***** Exercise input *****

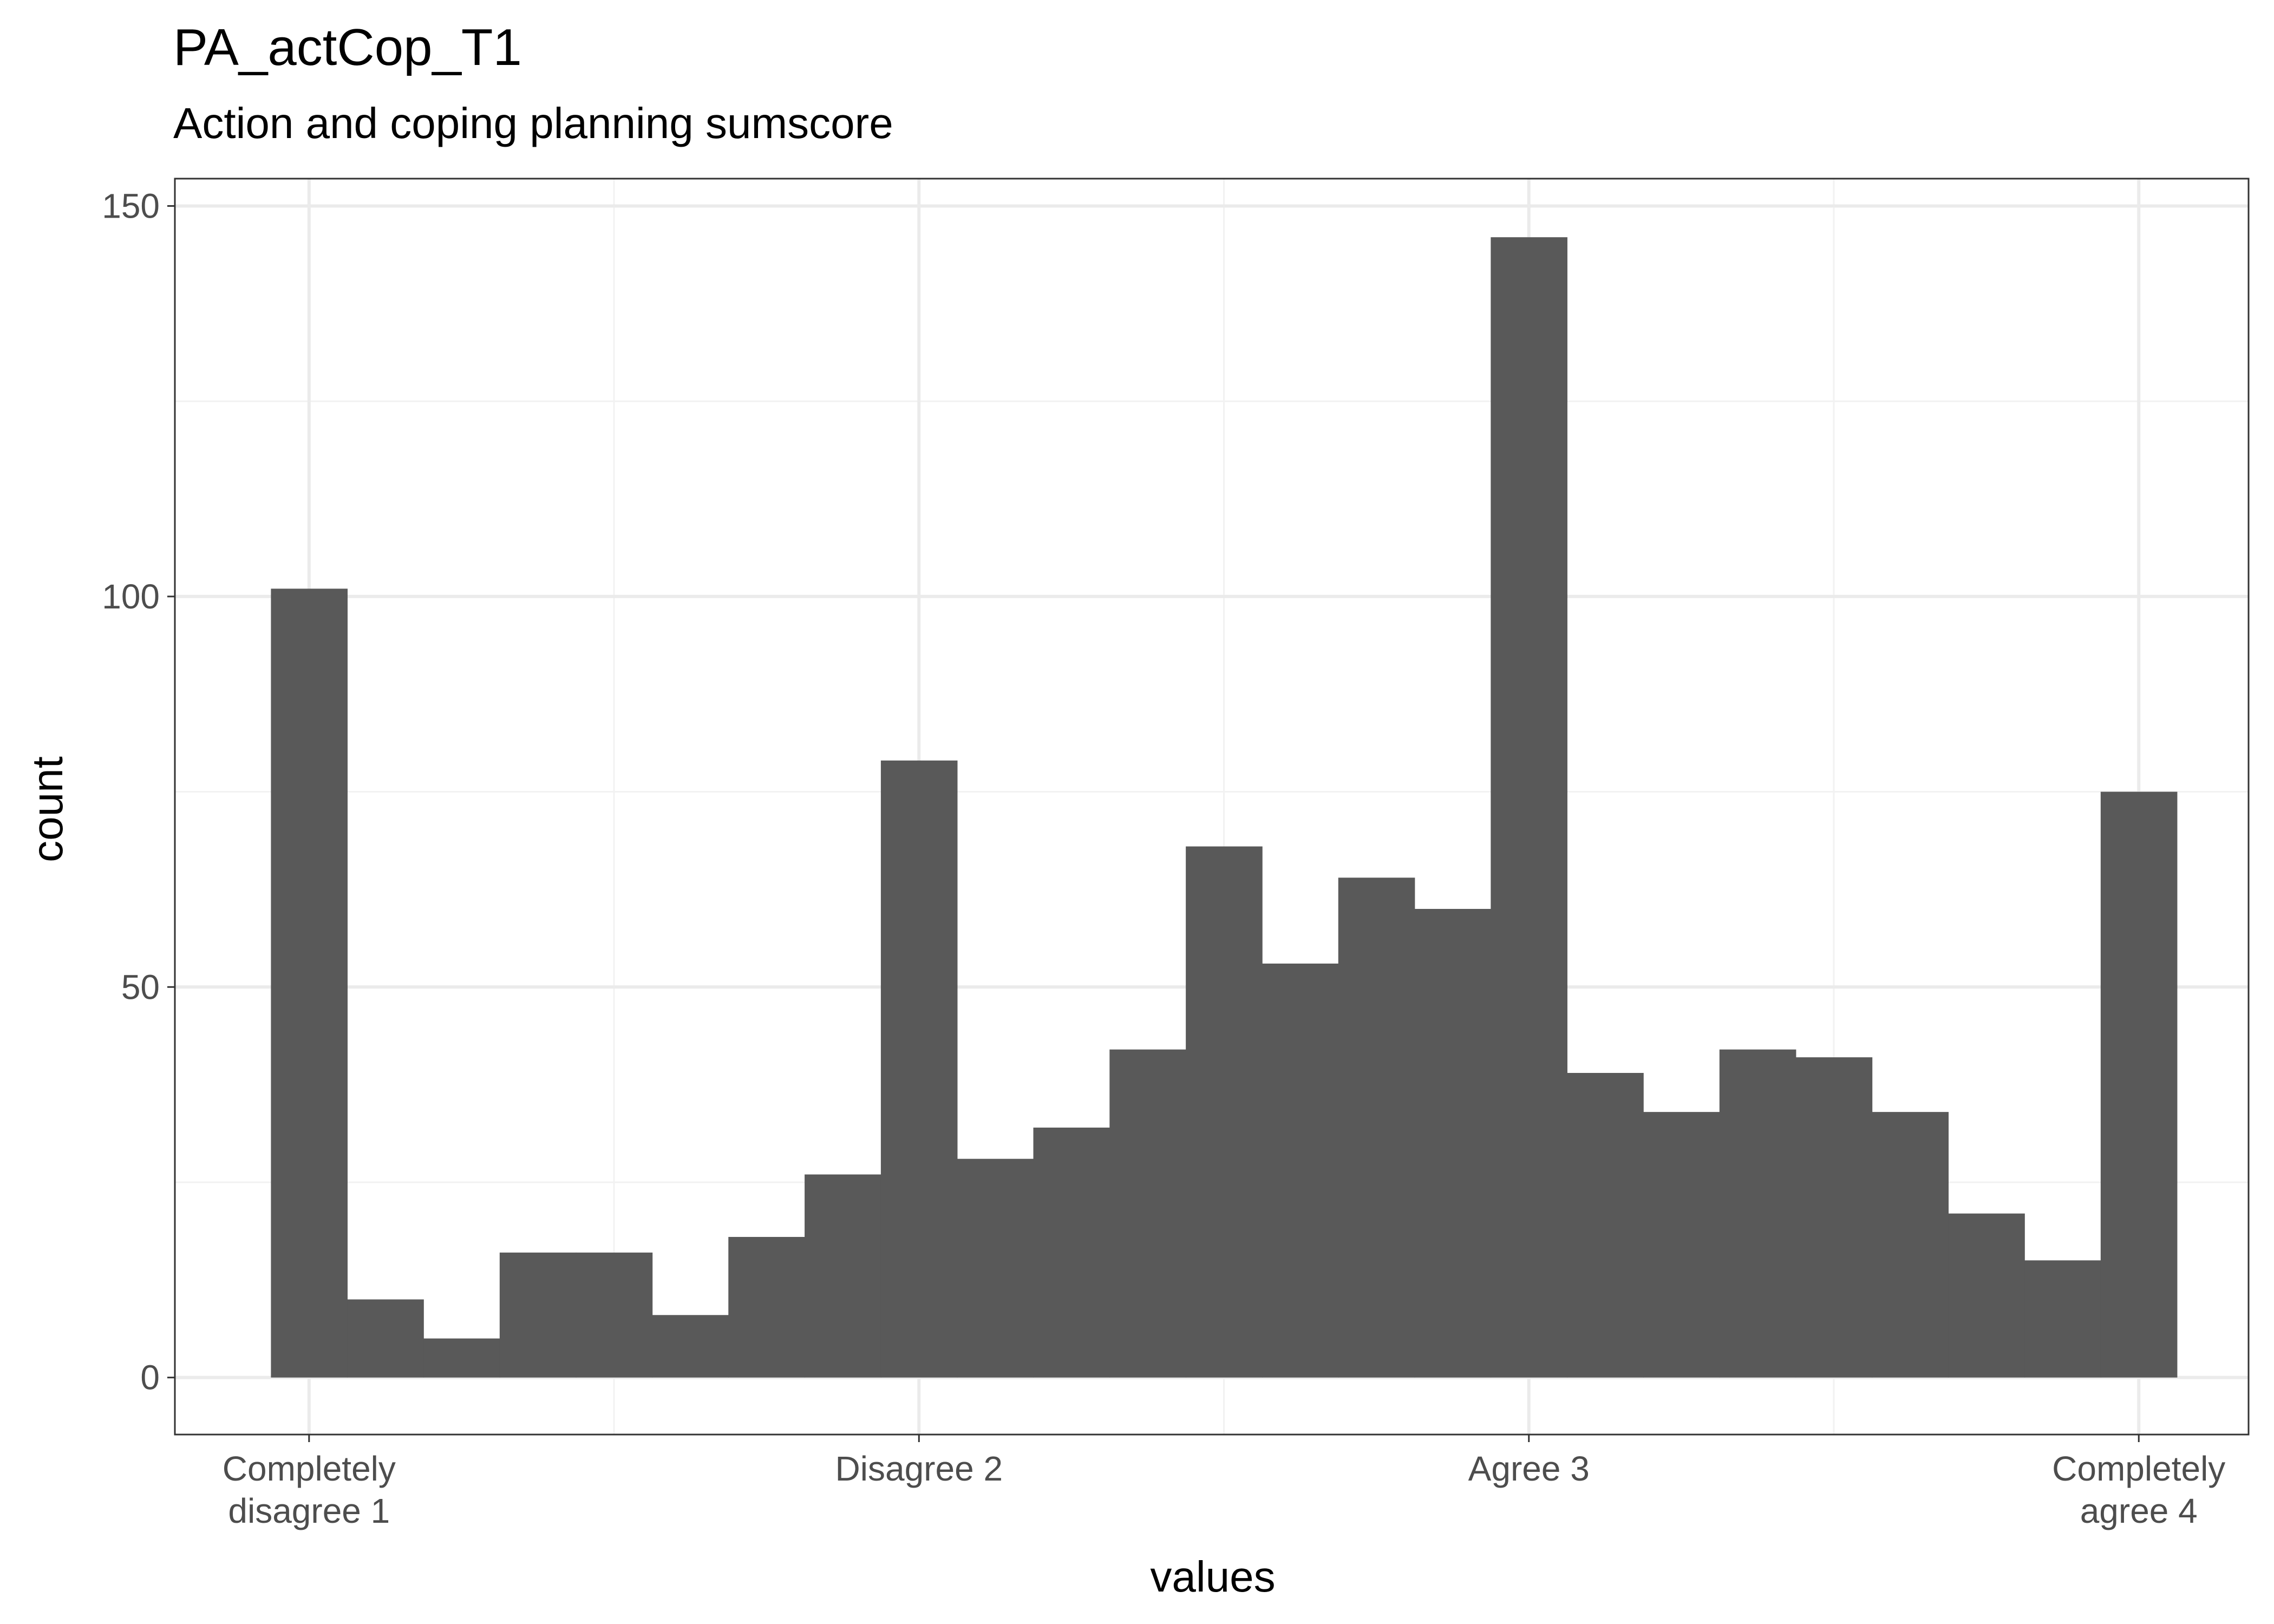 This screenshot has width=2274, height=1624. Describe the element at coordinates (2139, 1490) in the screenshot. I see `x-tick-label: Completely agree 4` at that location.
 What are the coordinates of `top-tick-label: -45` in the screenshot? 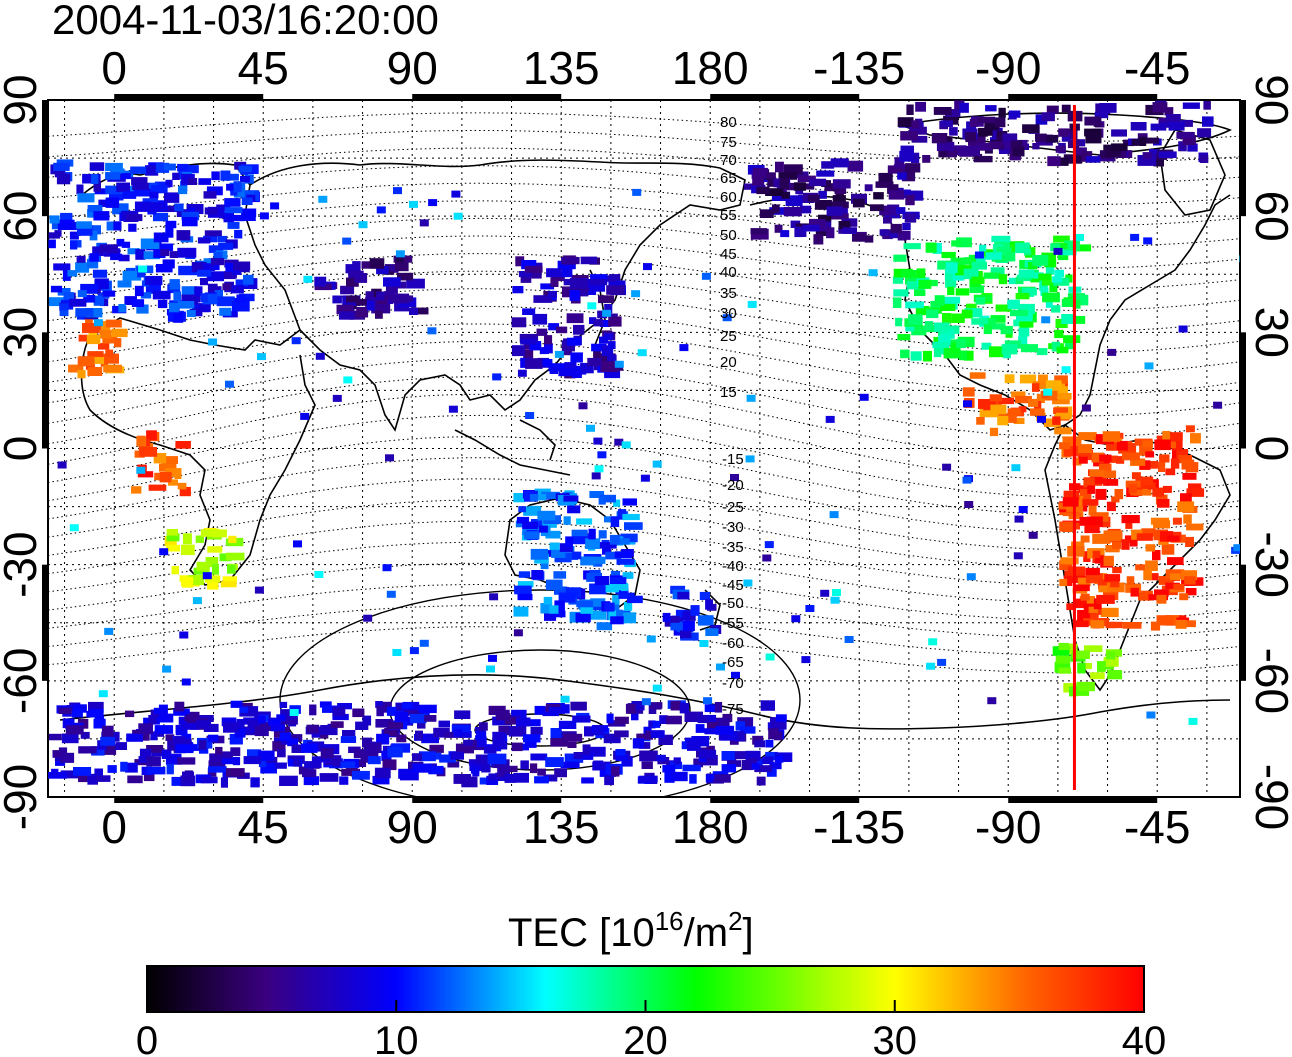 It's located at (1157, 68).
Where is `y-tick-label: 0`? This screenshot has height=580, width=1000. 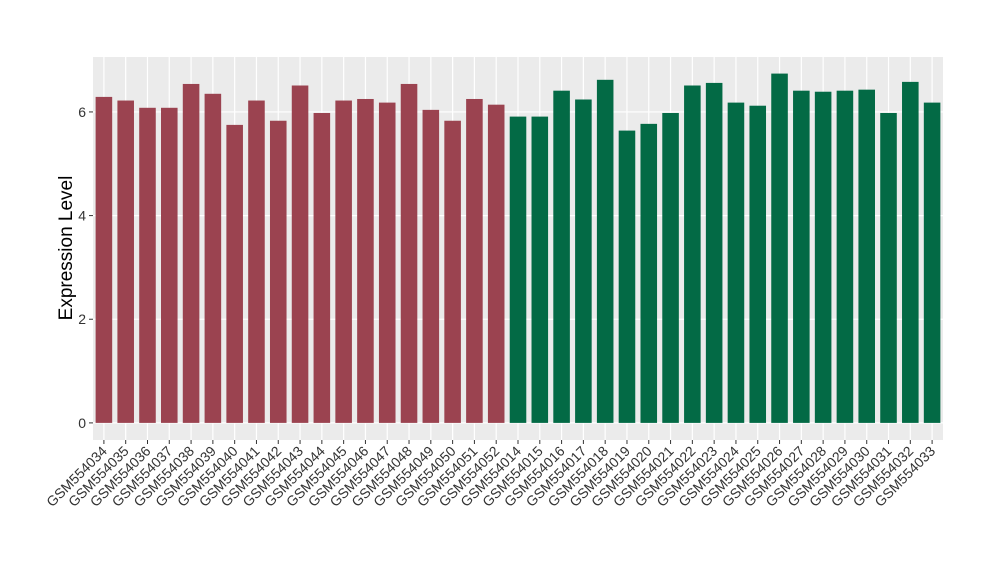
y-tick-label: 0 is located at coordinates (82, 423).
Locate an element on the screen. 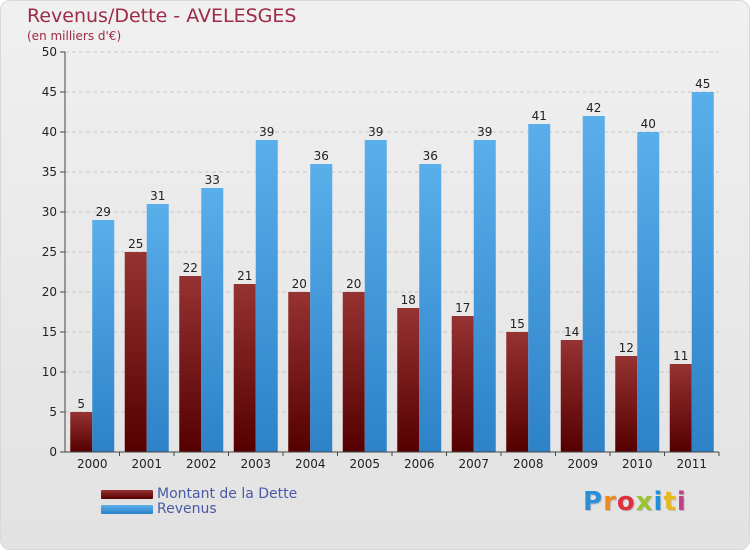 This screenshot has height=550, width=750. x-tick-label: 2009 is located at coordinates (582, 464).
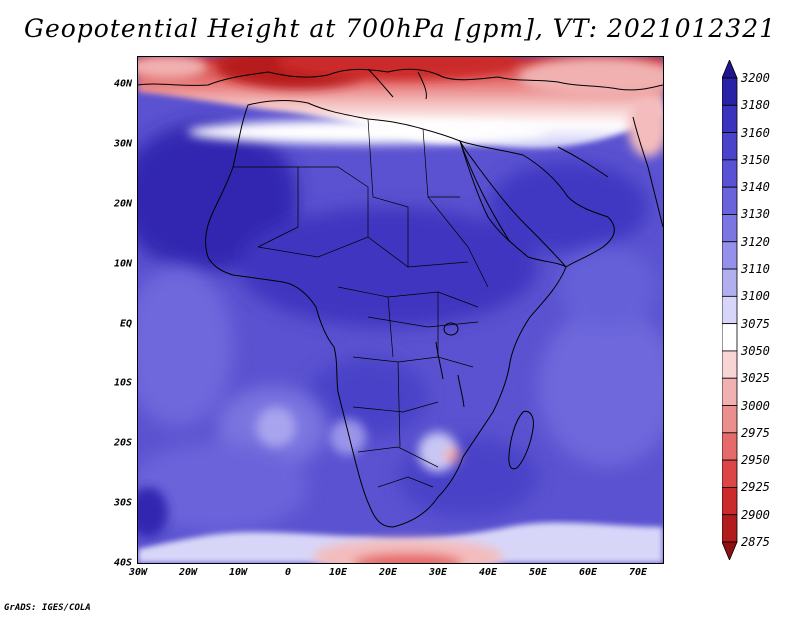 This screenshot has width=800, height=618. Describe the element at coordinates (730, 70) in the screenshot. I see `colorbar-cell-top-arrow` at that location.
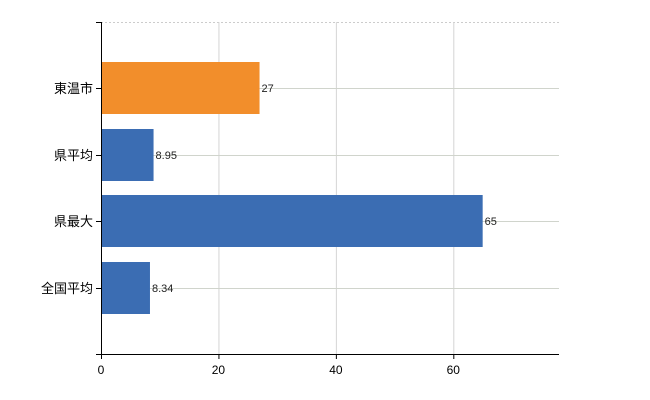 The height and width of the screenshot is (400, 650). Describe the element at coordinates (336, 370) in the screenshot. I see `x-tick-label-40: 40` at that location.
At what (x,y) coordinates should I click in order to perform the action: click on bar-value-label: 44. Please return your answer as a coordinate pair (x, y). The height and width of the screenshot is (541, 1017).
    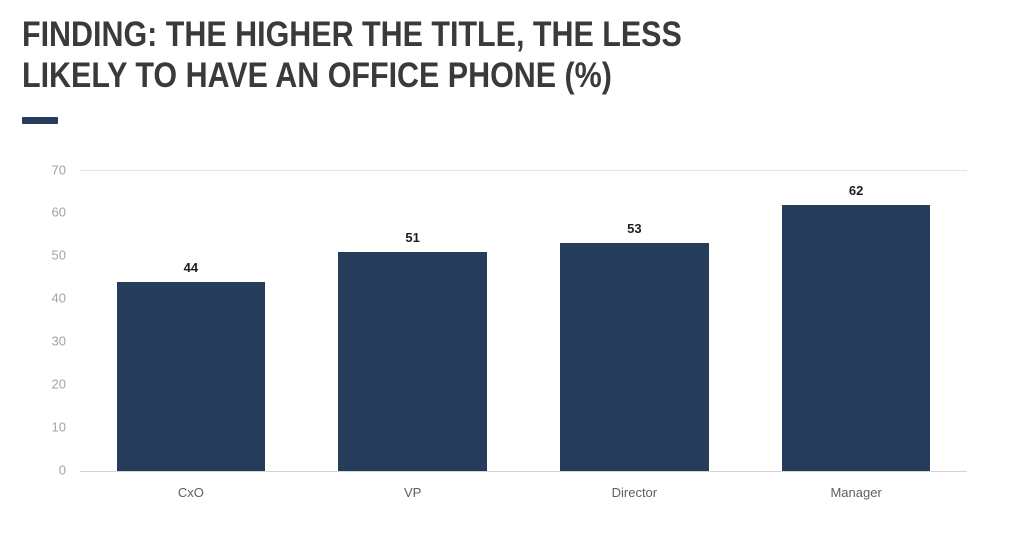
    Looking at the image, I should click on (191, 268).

*****

* _Task goal_
Pull out every line in the records that contains the string "click" and copy each one in full.

* _Answer space_
At what (x,y) coordinates should I click in order to perform the action: click on bar-value-label: 44. Please return your answer as a coordinate pair (x, y). The height and width of the screenshot is (541, 1017).
    Looking at the image, I should click on (191, 268).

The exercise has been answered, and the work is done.